Potatoes-web.jpg

I discovered wild potatoes (sylenum jasmie) while camping in Cebolla Canyon, NM.

During my search for the namesake of the canyon, onions, in Spanish, cebollas, I found a minuscule potato attached to the root structure of one cebolla. With help I collected 59 1⁄2 tiny potatoes, all of which fit in a 35mm film canister. While digging I wondered: did pre-Puebloan peoples harvest these wild potatoes or did colonial settlers plant them? 

Back in Albuquerque, many phone calls led me to Bill Dunmire, an ethnobotanist. He left me a droll phone message: “I’m calling about the potato.” Later he explained that despite their size, the wild potatoes might have played an important nutritional role in the pre-Puebloan diet. Potatoes could be stored and eaten fresh during the winter. With this knowledge, the hours of harvest for my film canister of tiny wild potatoes took on new meaning.

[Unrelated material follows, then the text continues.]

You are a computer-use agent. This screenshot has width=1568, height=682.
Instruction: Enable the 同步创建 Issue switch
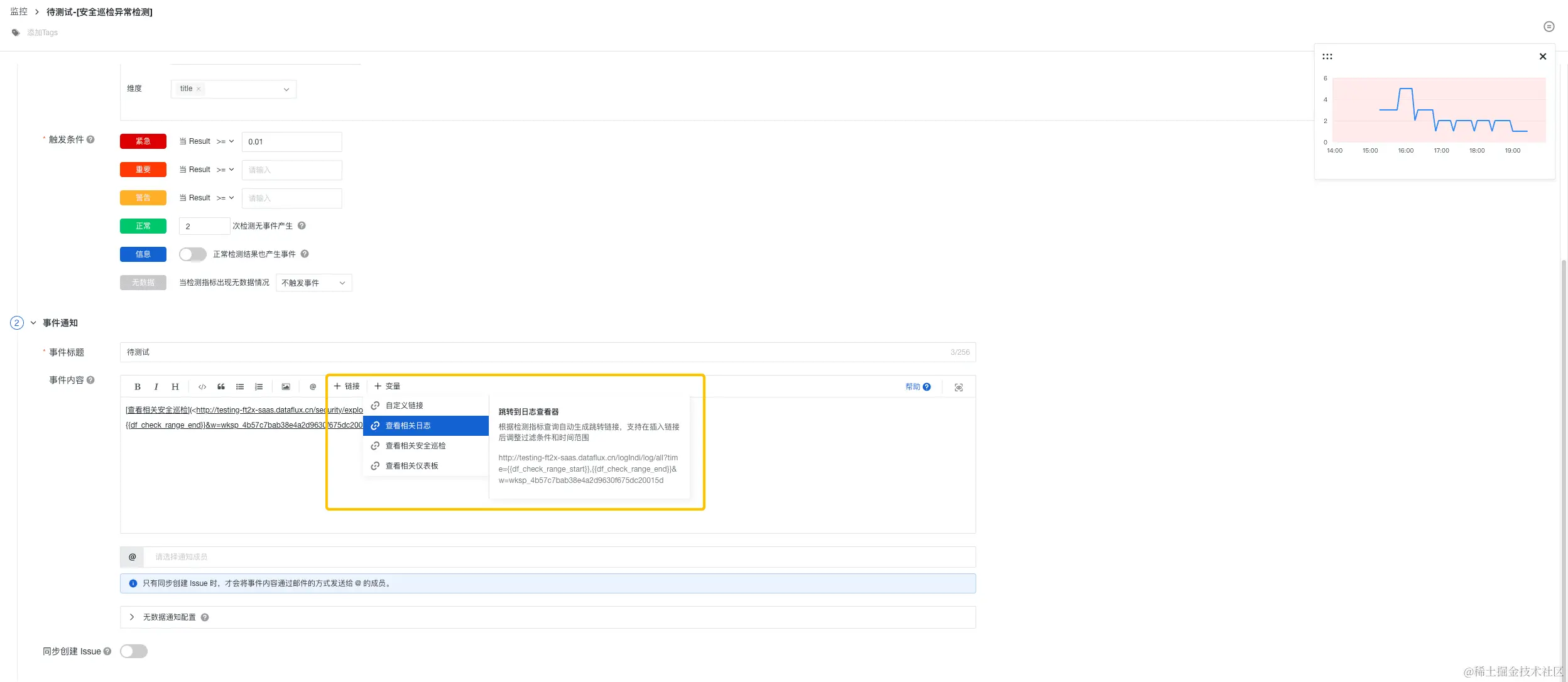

To create an appropriate vessel for these tiny wild nutrition powerhouses was my next challenge. A basket was an obvious choice, but I had to learn some basic basket weaving skills first, then decide on materials (willow), harvest them, soak them (in the bathtub) and then weave a basket the size of a film canister that looked like an orderly basket and not haphazard bird nest.